Friday, September 17, 2010

Screaming to be Heard, but Scared Someone Might Listen

I sit here at the computer with shaking hands and tear streaked checks pleading with God to choose someone else to be the martyr for this generation. The pain that accompanies such vision feels almost unbearable at times.

If I back up just a bit, I can explain where this waterfall of emotion started. I went to a class that is based on parenting issues and we were asked to describe our children in one word. WOW, was that a hard thing to do…and most people could not. Many felt the need to explain and describe in detail why they thought that word fit their offspring (especially if it was negative). But one word stuck out to me. No matter how much additional things I try to think about, it keeps creeping into my line of sight. It was the concept of “entitlement”. A woman spoke it about her older teenager’s personality and many parents in the room shook their head in agreement when she approached this subject.

Immediately, I secretly became very defensive and almost judgmental. That particular word has been used very often in my personal battles with others in my life and I feel that a misunderstanding in guaranteed when such presumptions are made. The idea is that this generation’s motivation is based on a sense that they are owed something. But I do not view them with that perspective and if there are times when that feeling erupts, then perhaps it is fully justified.

Look at the world around. Look at the varying degrees in morals they are taught. The media, billboards, sitcoms…that alone will confuse the expectations of anyone who is trying to figure out who they are. But then add the conflicting messages that we, as influential adults, add into their personal world. We say, “be honest”, yet it is typical to cheat on taxes or download a friend’s CD. We say, “be careful what you put into your mind” yet we watch things like Desperate Housewives, How I met your Mother, and Hangover. We say, “say no to drugs”, yet we pop a pill for every kind of issue and have a beer in most social outings. We say, “don’t have sex”, yet the porn industry is at an all time high (and statistically proven to be downloaded in many traditional American homes.) We say, “be kind to others” yet we fuss, fight, and argue our point until it turns into ugliness.

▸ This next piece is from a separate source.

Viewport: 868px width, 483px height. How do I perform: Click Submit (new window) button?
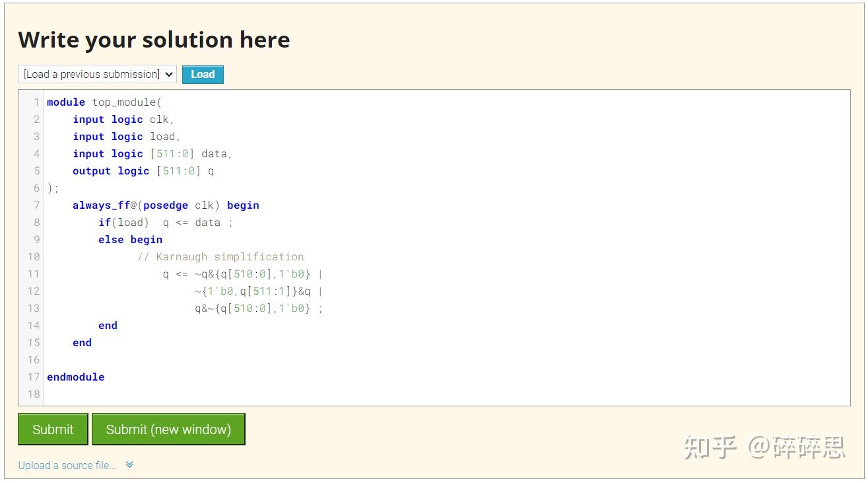[x=168, y=429]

Yes, this generation has earned the right to distrust adults and to rebel. We are the ones that are suppose to create an environment of warmth and safety, yet we are to busy searching for the things that satisfy our heart’s desire to stop and see what they need. Yes, we give them what we think they need, but completely miss the mark when it comes to listening to what they need. I will be the first to confess that I fail in this area on a daily basis. I have a fourteen-year-old myself and although I identify with his feelings completely (because I was just like him at this age) I get frustrated when he doesn’t do what I expect of him. The hardest part for me, as a parent, is setting those boundaries that he fights against. He wants me to see him as an adult, and I want him to understand things as an adult. It doesn’t make for great communication when we try to articulate our point.

I know the consequences of “hands-off” parenting and although it seems so much easier to give in, I can’t allow myself to be tempted to do so. I also know the consequences of “bully-parenting” and the rebellion that comes from that. So where does that leave us? Is there really a middle ground? I believe so, but it starts with Christ being the head of the household. Yes, that is much easier said then done and must be a deliberate choice in our daily life.